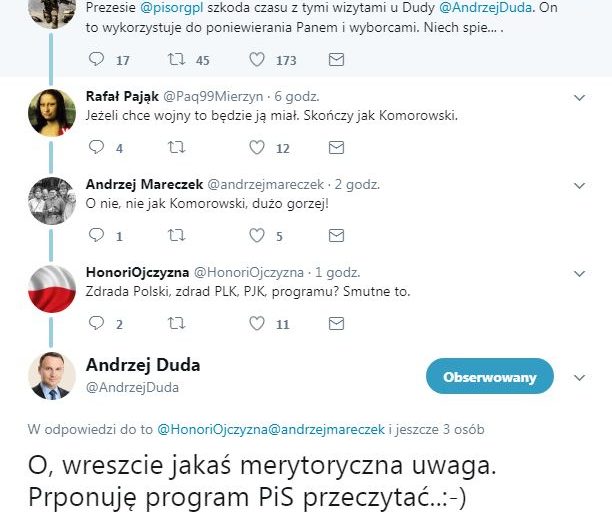This screenshot has width=612, height=512.
Task: Toggle like on Rafał Pająk's tweet
Action: point(257,147)
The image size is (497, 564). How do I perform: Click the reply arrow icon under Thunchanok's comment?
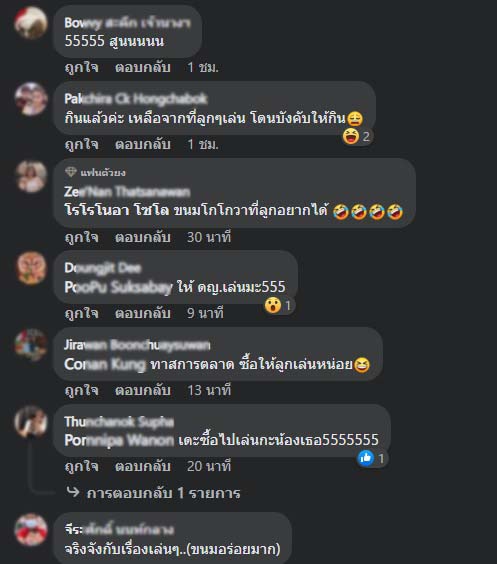click(x=73, y=492)
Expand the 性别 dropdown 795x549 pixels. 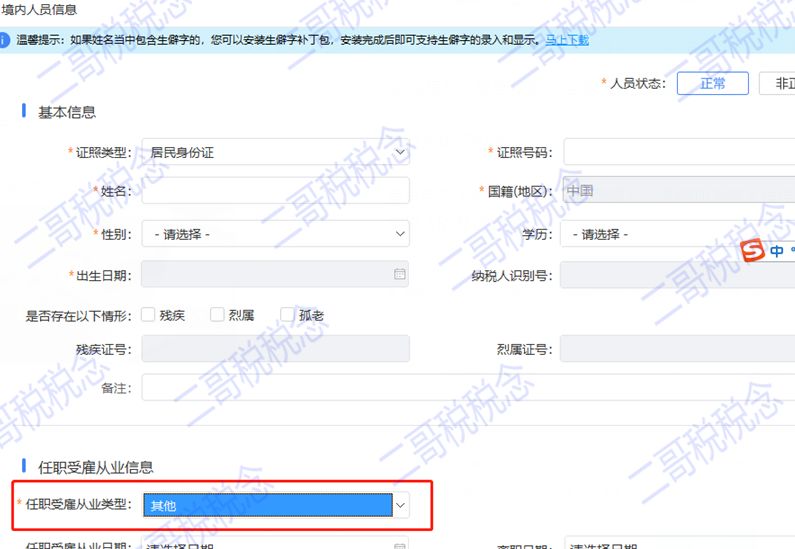coord(275,235)
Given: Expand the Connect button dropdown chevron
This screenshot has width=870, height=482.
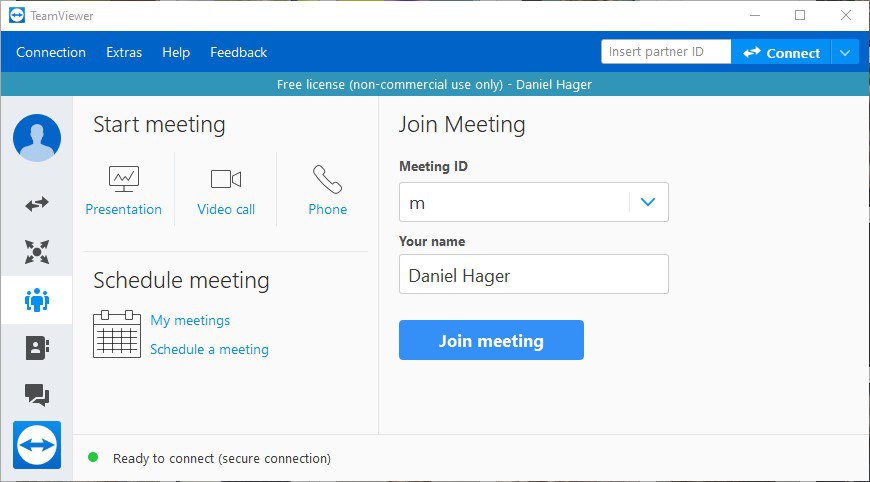Looking at the screenshot, I should click(x=845, y=53).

....

(SHORT EXERCISE)
Reproduce the listing word for word, starting at the line that contains "Given: Expand the" and ending with the last line of the listing, and leave the pictures out.

(ANSWER TO THIS TASK)
Given: Expand the Connect button dropdown chevron
This screenshot has width=870, height=482.
Looking at the screenshot, I should click(x=845, y=53).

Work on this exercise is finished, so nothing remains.